## AIM OF THE EXERCISE
Without including the pictures, copy each line below exactly as it reads.

━━ RAW DATA

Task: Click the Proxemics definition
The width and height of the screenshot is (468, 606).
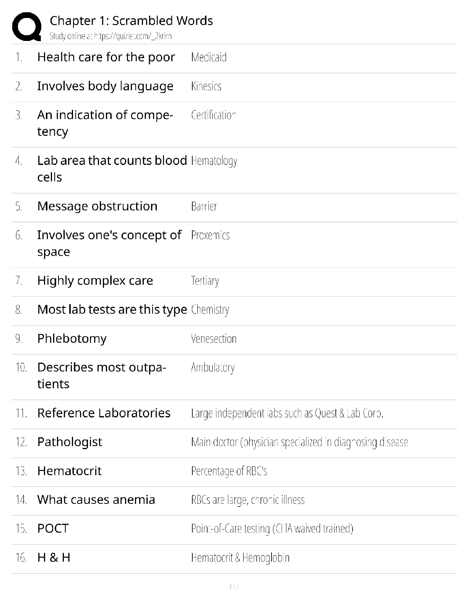Action: (210, 235)
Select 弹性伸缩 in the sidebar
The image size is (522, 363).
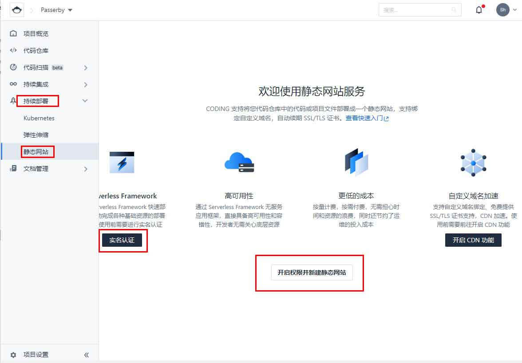click(x=36, y=135)
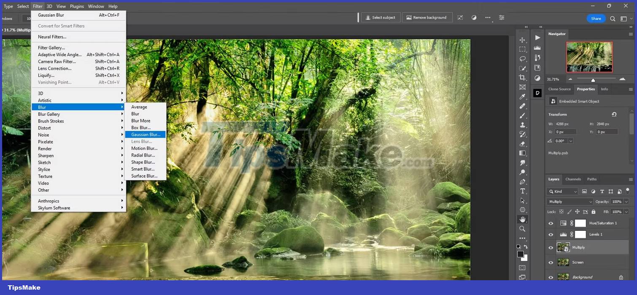The height and width of the screenshot is (295, 637).
Task: Choose Gaussian Blur from the Blur submenu
Action: pos(145,134)
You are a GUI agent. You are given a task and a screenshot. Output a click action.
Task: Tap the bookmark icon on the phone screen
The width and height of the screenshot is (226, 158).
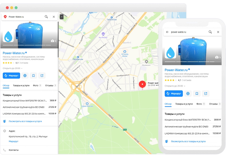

━━━━

## THE COMPLETED TASK
Task: Click the Proxemics definition
The width and height of the screenshot is (468, 606).
Action: (210, 235)
Select 弹性伸缩 in the sidebar
The image size is (522, 363).
click(x=36, y=135)
The height and width of the screenshot is (295, 637).
Task: Choose Gaussian Blur from the Blur submenu
Action: pos(145,134)
You are a GUI agent. You are given a task and a screenshot. Output a click action.
Task: Tap the bookmark icon on the phone screen
The width and height of the screenshot is (226, 158).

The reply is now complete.